Heavy metals. Limits differ by framework. Verified current figures:
| Element | USP <232> oral PDE (drugs) | USP <2232> (dietary supplements) | Prop 65 lead (reproductive MADL) |
|---|---|---|---|
| Lead (Pb) | 5 µg/day | 10 µg/day | 0.5 µg/day |
| Inorganic arsenic | 15 µg/day | 15 µg/day | — |
| Cadmium | 5 µg/day | 5 µg/day | — |
| Mercury | 30 µg/day (inorganic) | 15 µg/day (total) | — |
Note the lead limit is genuinely different between drugs (5 µg/day) and supplements (10 µg/day) by design — and California’s Prop 65 reproductive limit (0.5 µg/day, set by OEHHA under Title 27 CCR §25805) is far stricter, which is why USP-compliant products can still carry a Prop 65 warning. If your extraction grabs the wrong framework’s limit, your pass/fail is wrong.
How Coatables fits in
Coatables converts CoA PDFs — digital or scanned — into clean, verified Excel or JSON. It re-reads every analyte, result, unit, and limit; recomputes pass/fail from the numbers; and cross-checks that against the verdict the lab printed, flagging mismatches, missing limits, ambiguous units, and low-confidence scans. There’s no login, and it’s pay-per-use credit packs — so you can verify a single CoA or a stack of them without onboarding a platform. The point isn’t just to save the re-keying time; it’s to make sure a “pass” is really a pass before it reaches your spreadsheet, LIMS, or ERP.
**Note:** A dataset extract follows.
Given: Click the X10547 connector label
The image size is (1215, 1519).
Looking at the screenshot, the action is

Try it on a sample certificate →
Frequently asked questions
How do I convert a certificate of analysis to Excel for free? You can re-key it manually or use OCR/table-extraction scripts at no software cost, but both carry accuracy risk and don’t verify the result. Pay-per-use tools avoid subscriptions while adding verification.
Can I extract data from a scanned CoA? Yes, with a method that includes OCR. Scanned CoAs carry higher misread risk, so look for confidence scoring that flags uncertain fields for review.
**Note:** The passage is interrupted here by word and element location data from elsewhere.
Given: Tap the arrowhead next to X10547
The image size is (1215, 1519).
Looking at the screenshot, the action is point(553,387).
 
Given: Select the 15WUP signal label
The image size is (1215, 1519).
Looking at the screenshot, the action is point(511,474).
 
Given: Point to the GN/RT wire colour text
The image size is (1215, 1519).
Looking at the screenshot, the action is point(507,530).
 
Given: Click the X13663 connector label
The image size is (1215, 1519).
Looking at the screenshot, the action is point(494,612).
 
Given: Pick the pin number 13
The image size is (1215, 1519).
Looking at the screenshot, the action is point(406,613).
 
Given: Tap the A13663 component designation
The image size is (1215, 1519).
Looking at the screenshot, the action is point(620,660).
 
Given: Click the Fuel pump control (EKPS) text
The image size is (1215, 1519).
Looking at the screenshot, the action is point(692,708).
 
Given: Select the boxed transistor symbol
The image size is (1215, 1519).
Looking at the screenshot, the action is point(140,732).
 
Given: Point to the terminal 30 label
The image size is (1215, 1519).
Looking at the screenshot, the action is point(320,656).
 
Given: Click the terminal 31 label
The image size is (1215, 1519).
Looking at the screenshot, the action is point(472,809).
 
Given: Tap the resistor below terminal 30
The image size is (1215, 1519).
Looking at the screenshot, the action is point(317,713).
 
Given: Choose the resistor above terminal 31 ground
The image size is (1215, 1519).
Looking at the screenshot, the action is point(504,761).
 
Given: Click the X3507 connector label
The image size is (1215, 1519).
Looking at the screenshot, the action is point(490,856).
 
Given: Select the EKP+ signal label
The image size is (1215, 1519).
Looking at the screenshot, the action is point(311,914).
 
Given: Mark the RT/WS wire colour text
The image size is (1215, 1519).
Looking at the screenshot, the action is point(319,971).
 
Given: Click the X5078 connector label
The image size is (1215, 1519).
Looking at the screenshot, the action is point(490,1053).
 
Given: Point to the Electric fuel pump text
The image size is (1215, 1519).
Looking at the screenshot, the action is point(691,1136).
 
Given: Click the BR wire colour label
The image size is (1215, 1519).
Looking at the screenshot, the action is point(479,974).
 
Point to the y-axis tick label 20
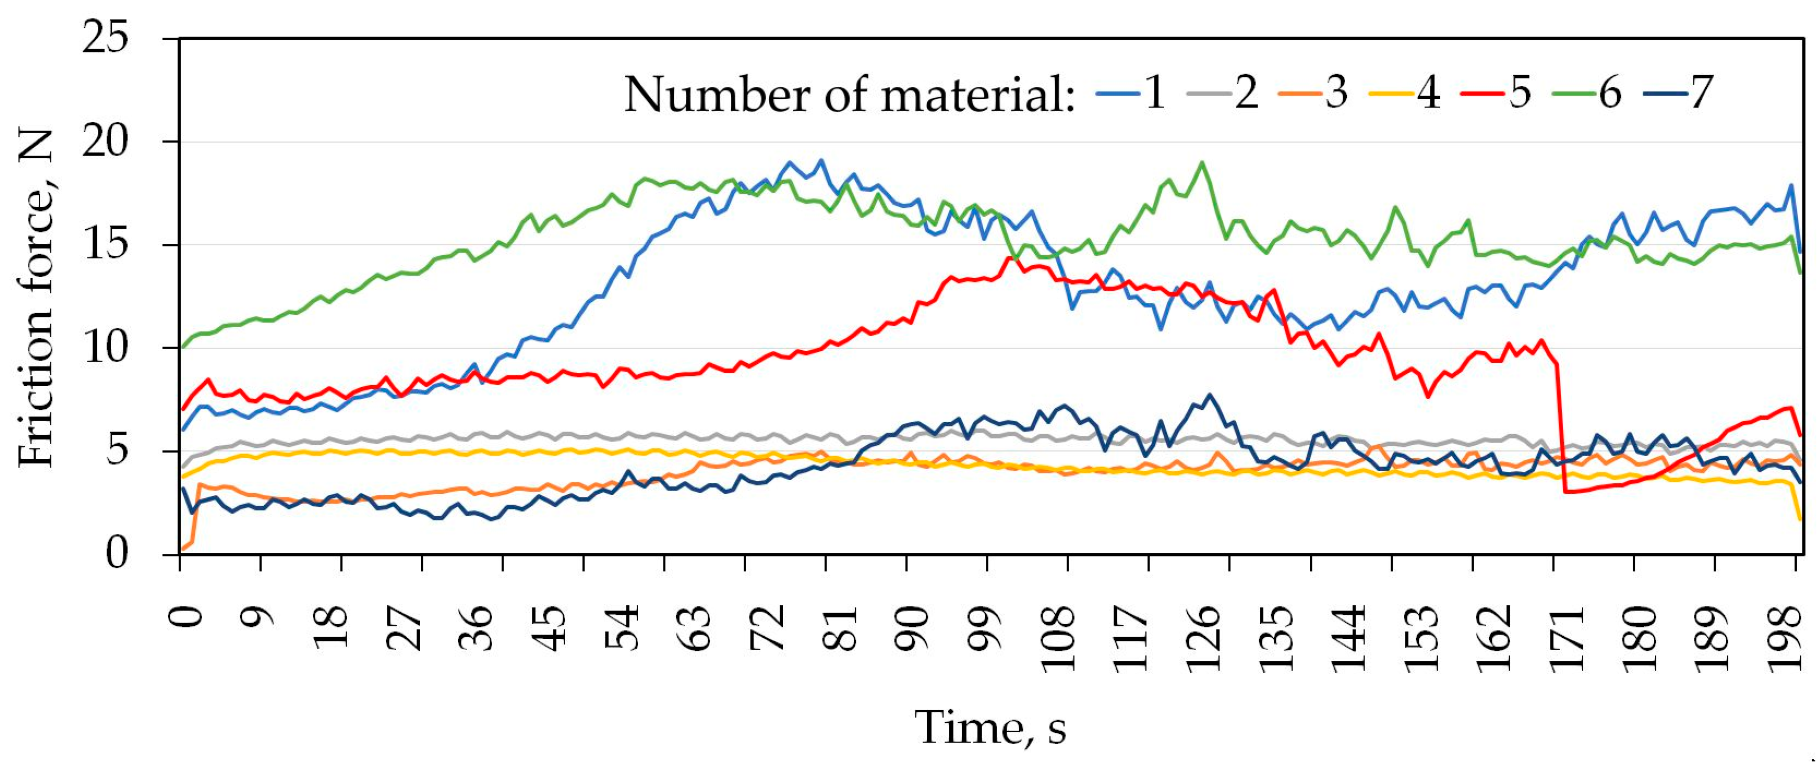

Why does my CoA say “pass” when a result is over the limit? Because the verdict may reflect the lab’s own tolerance or a copied template, or the wrong limit/unit was applied. Recomputing pass/fail from the raw number and the correct limit reveals the conflict.
Is mg/kg the same as ppm? On a mass basis, yes — 1 mg/kg = 1 ppm. But mg/L only approximates ppm in water; comparing mg/L to a mg/kg spec without density is a common error.
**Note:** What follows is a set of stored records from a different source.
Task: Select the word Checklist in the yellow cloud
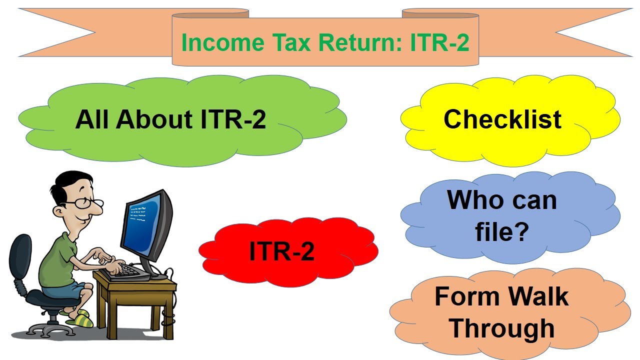pyautogui.click(x=502, y=120)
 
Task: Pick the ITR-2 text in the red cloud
pyautogui.click(x=282, y=250)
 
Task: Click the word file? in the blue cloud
pyautogui.click(x=502, y=231)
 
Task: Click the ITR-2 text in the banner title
pyautogui.click(x=440, y=42)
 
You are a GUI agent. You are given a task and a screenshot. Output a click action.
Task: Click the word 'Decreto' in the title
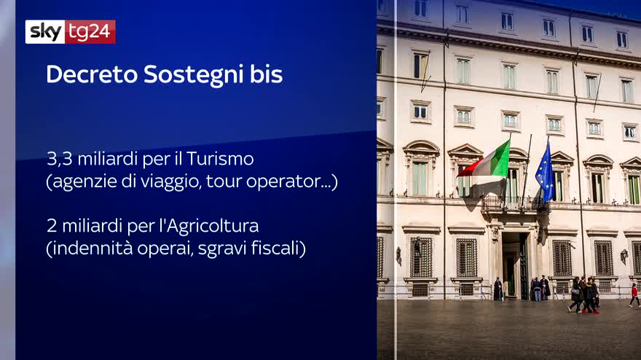[x=92, y=74]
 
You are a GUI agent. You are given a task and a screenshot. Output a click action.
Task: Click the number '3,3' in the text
[x=59, y=159]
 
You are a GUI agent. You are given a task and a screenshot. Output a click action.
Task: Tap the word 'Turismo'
[x=221, y=159]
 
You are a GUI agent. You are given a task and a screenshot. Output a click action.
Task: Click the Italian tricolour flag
[x=487, y=162]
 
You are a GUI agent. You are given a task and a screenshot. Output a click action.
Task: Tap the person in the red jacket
[x=634, y=294]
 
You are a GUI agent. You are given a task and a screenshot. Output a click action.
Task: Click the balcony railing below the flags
[x=516, y=204]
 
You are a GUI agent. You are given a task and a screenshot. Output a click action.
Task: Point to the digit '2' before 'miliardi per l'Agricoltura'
[x=52, y=226]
What does NMT mean on a CoA? NMT means “not more than” — the result must be at or below the limit. NLT means “not less than.” Confusing the two inverts the pass/fail test.
Do I have to test every incoming lot, or can I accept the supplier’s CoA? It depends on your sector and risk. For dietary supplements, 21 CFR 111.75(a)(1)(i) requires you to “conduct at least one appropriate test or examination to verify the identity of any component that is a dietary ingredient” on every lot — a supplier CoA cannot satisfy that identity requirement. Other attributes can often rely on a verified supplier CoA once the supplier’s reliability is established.